There is nothing that you can do to ensure that you absolutely do not get breast cancer, although studies have reported there are some lifestyle choices that may help reduce breast cancer risk. Right now, some of the most important appear to be: eating a healthy diet that is low-in-fat and high in whole grains, fruits and vegetables (there is no data indicating that a specific diet, per se, can help reduce breast cancer risk); losing weight (if you are overweight); not gaining weight after menopause; getting regular exercise; and using hormone therapy to treat menopausal symptoms for the shortest time period necessary.
The American Cancer Society suggests you exercise for 45 to 60 minutes, 5 or more days a week.
The evidence on this being related to breast cancer is all over the map, quite conflicting, and far from consistent. There is no evidence, however, that one of these external factors that increase breast cancer risk is how women express — or don't express — their emotions or how they handle stress.

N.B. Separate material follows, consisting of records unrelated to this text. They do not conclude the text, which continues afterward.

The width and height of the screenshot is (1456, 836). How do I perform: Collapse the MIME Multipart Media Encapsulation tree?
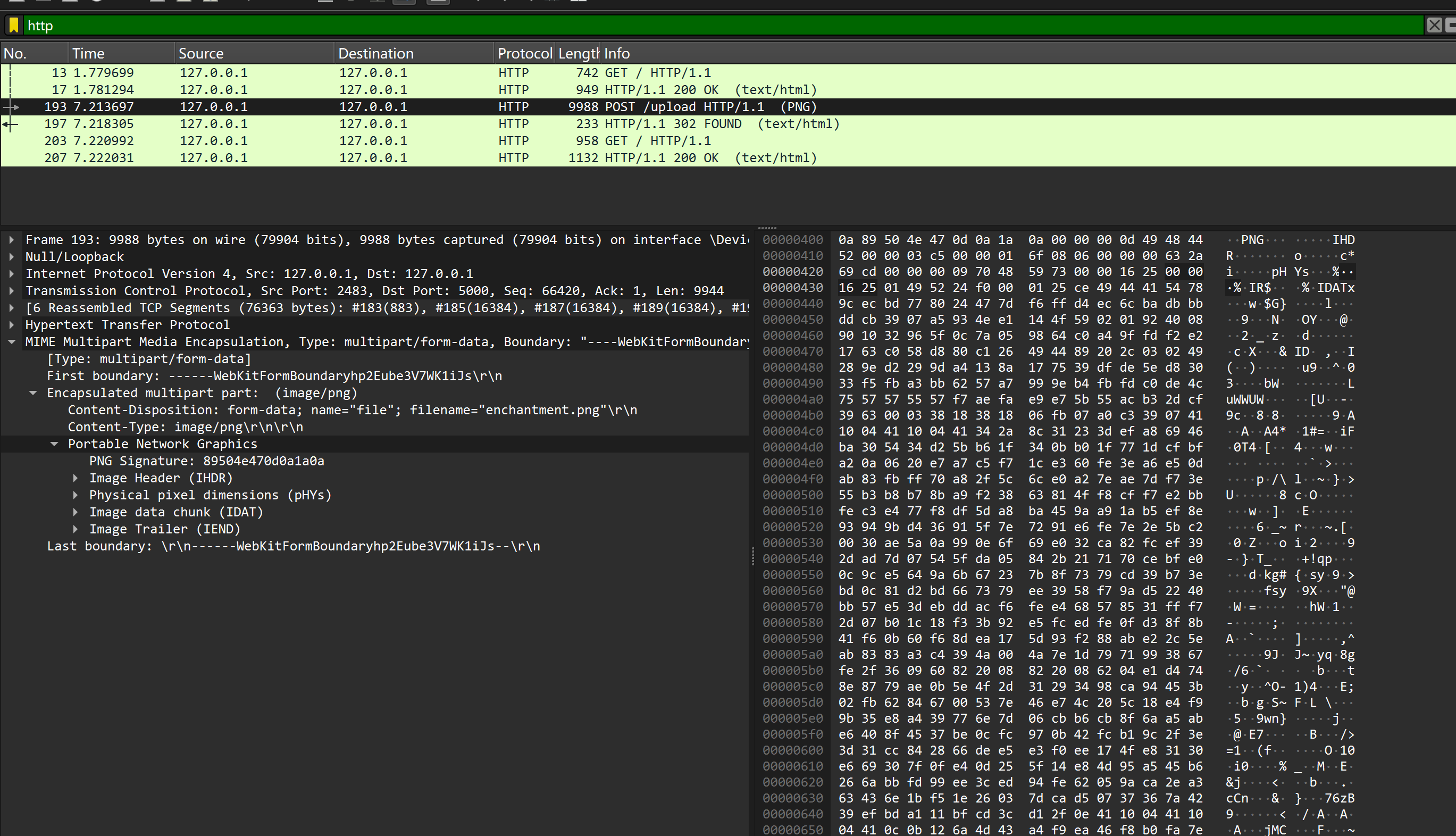click(12, 342)
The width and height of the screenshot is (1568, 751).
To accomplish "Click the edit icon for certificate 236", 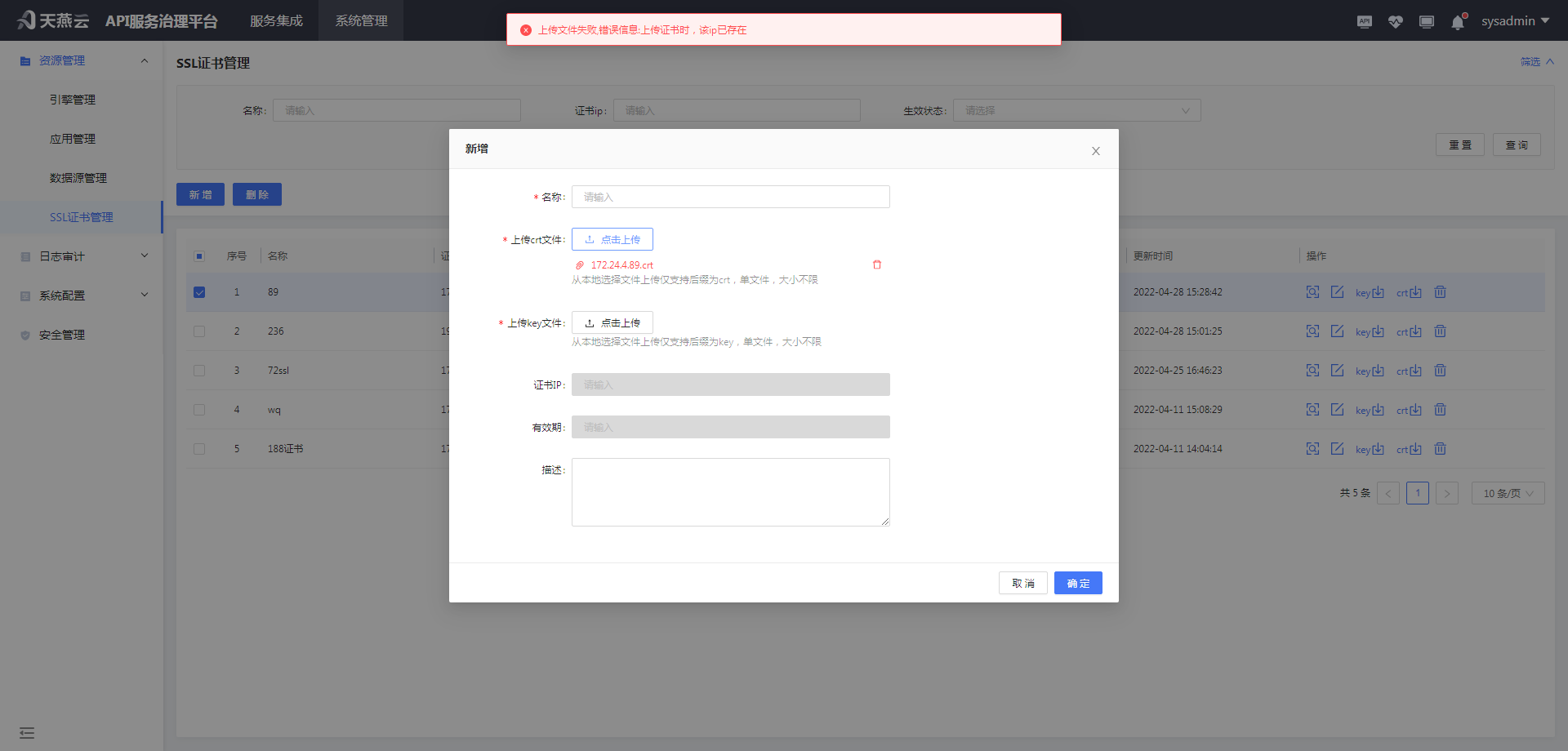I will pos(1338,331).
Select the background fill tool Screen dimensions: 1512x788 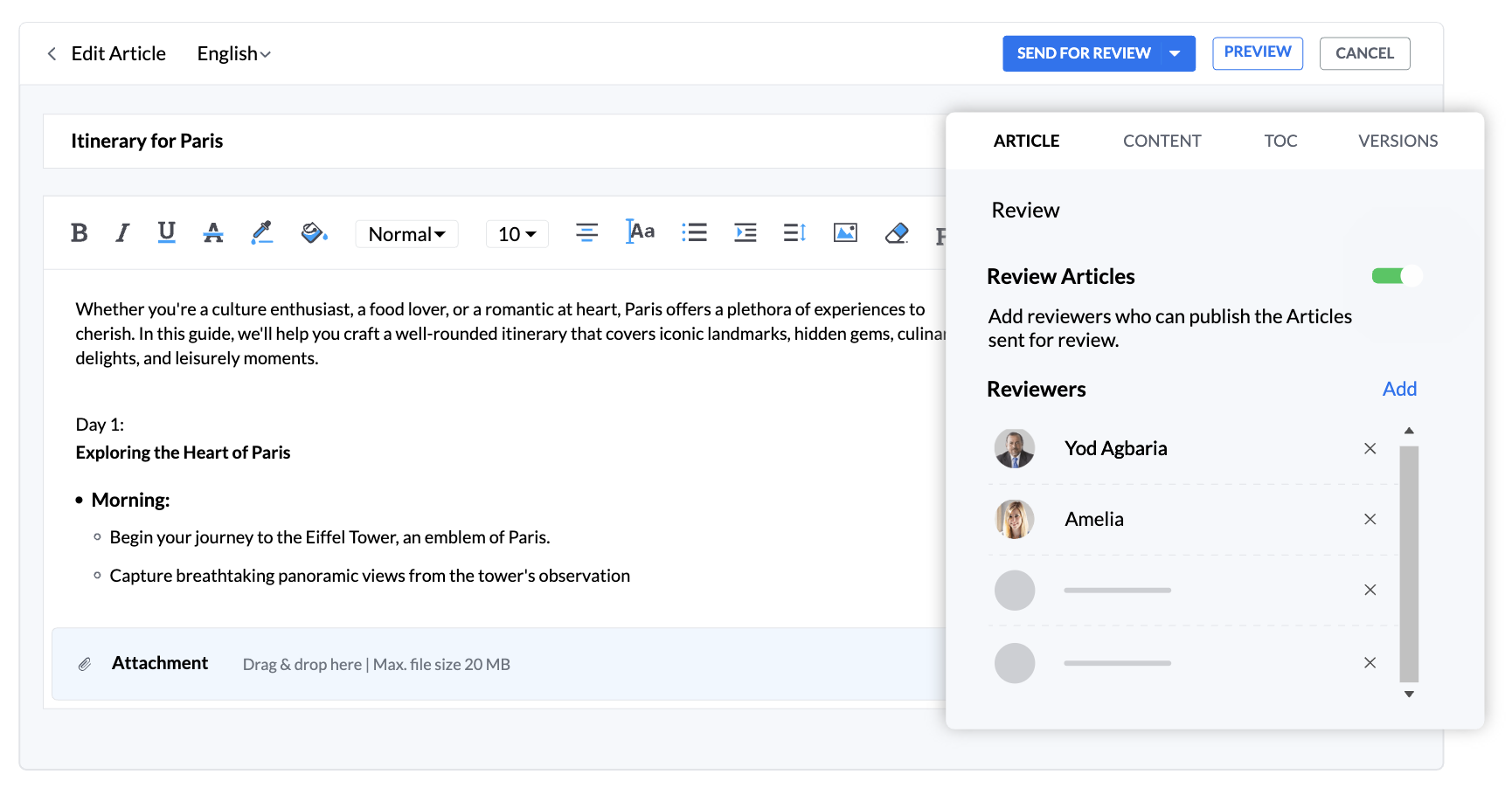313,232
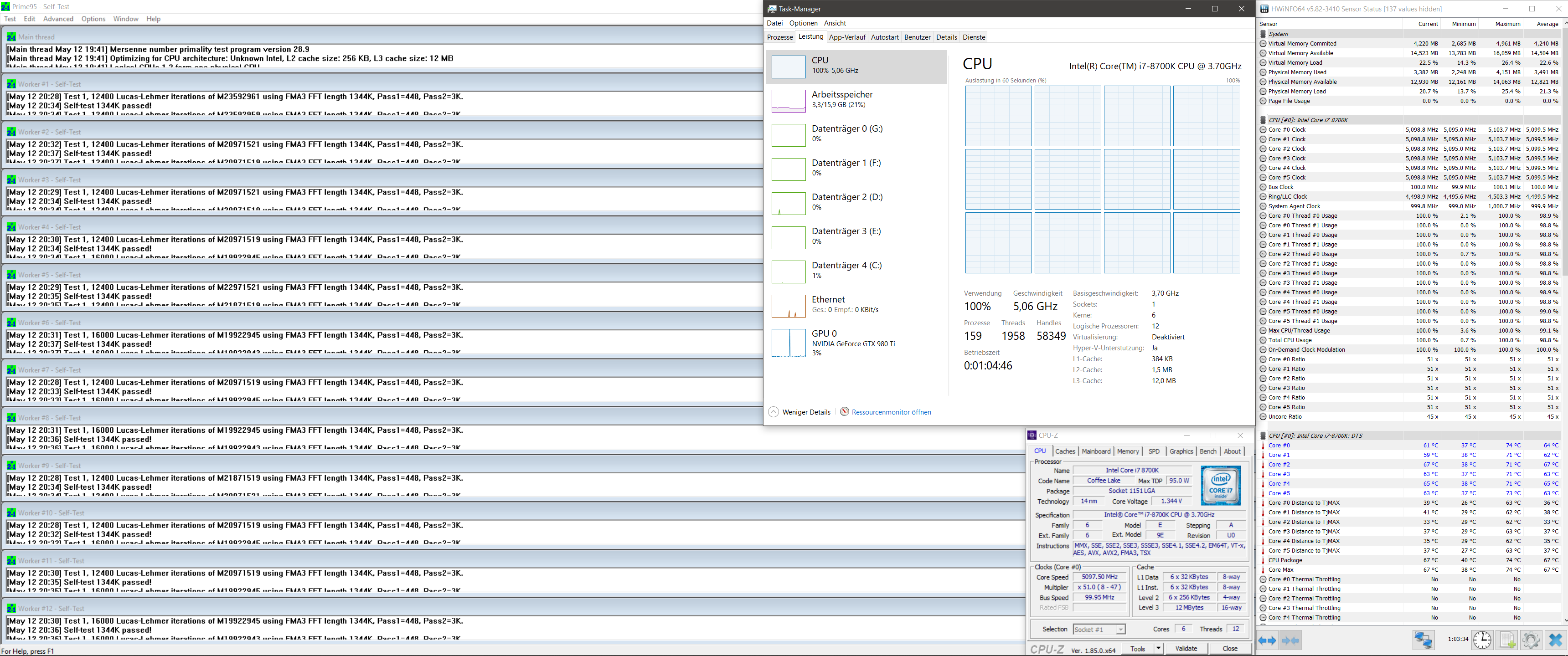This screenshot has height=656, width=1568.
Task: Select the GPU 0 performance thumbnail
Action: click(788, 343)
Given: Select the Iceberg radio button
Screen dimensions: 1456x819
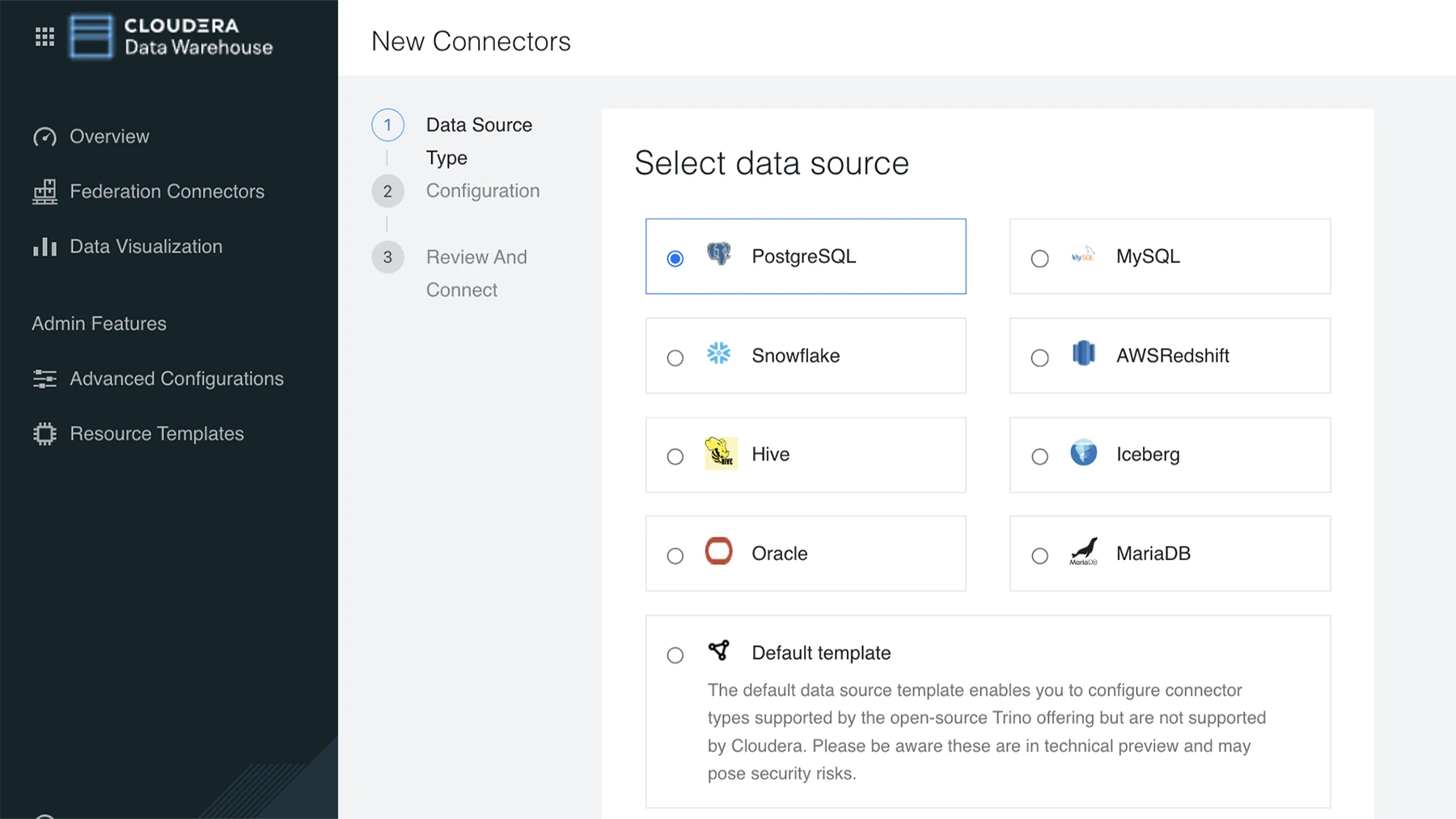Looking at the screenshot, I should 1039,456.
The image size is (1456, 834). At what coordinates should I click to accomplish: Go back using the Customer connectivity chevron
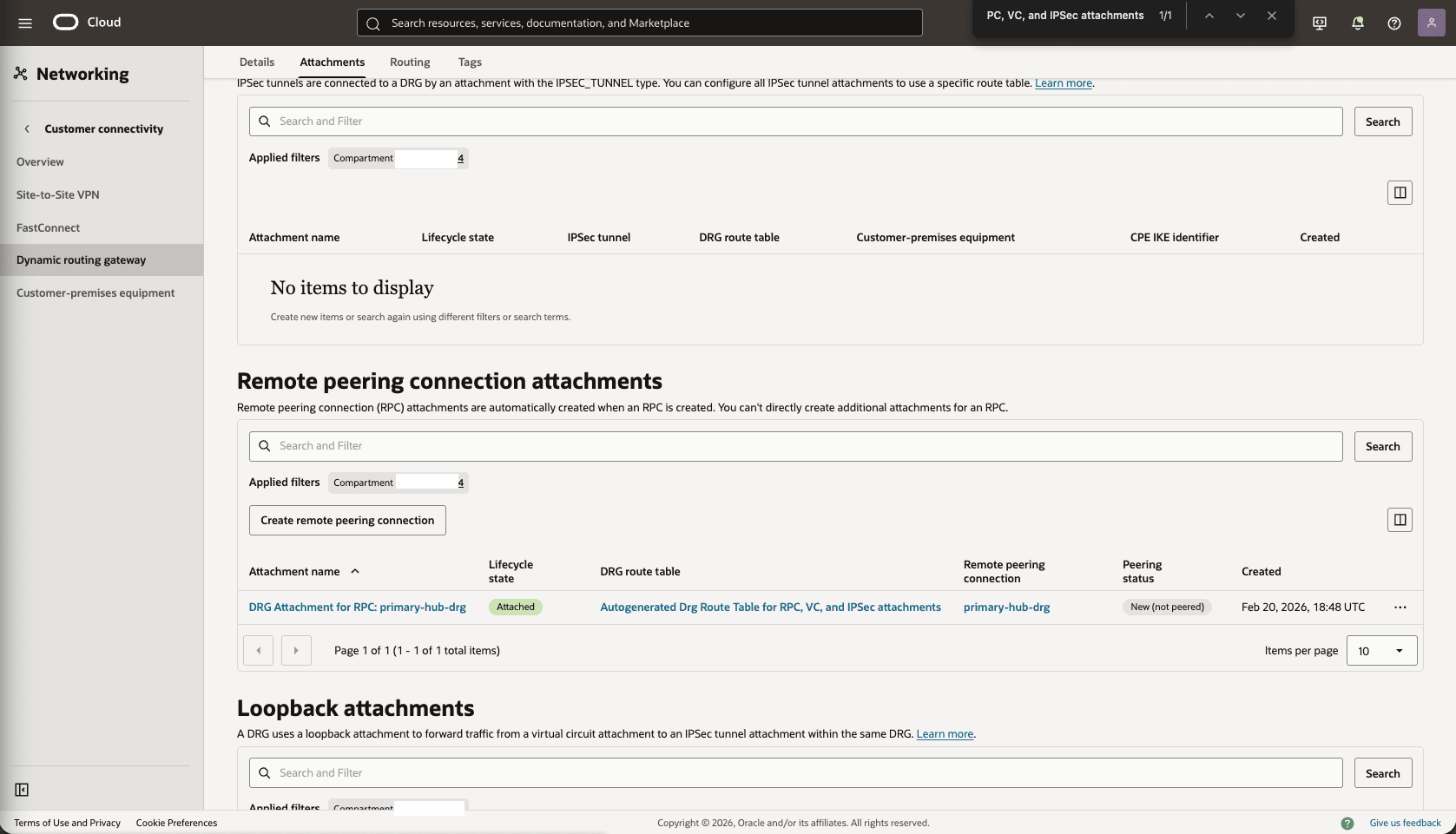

Some of the first studies to explore the relationship between breast cancer and foods found that women who ate lots of fruits and vegetables had a decreased risk of breast cancer. But now it appears that it's probably the vegetables that matter, not the fruit, and if they do matter, it's nowhere near the extent we thought they might. And while there have been some studies that found that eating a lot of vegetables might reduce the risk of a breast cancer recurrence, how much you should eat and what the risk reduction would be is far from clear.
Studies have found that having one or two drinks per day increased a woman's risk of developing a breast cancer tumor that is hormone-sensitive (ER+/PR+). Overall, about 70 percent of all women who are diagnosed with breast cancer have this type of tumor.
Compared to non-drinkers, women who consumed less than one drink daily had a 7 percent higher risk of developing breast cancer. Those who had one to two drinks a day had a 32 percent increased risk, while those who had three or more daily drinks had a 51 percent increased risk. The increased risk was found no matter what type of alcohol (wine, beer, etc.) a woman drank. To put this into some perspective: A woman between the ages of 60 and 69 has a 3.65 percent chance — 1 in 27 — of developing breast cancer. If she had less than one drink a day, and her risk increased by 7 percent, she would now have a 3.9 percent chance — still 1 in 27—of developing breast cancer. If she had one to two drinks a day and risk increased by 32 percent, she would now have a 4.8 percent chance — 1 in 20 — of developing breast cancer. And if she had three or more drinks a day, she would not have a 5.5 percent chance — 1 in 18 — of developing the disease.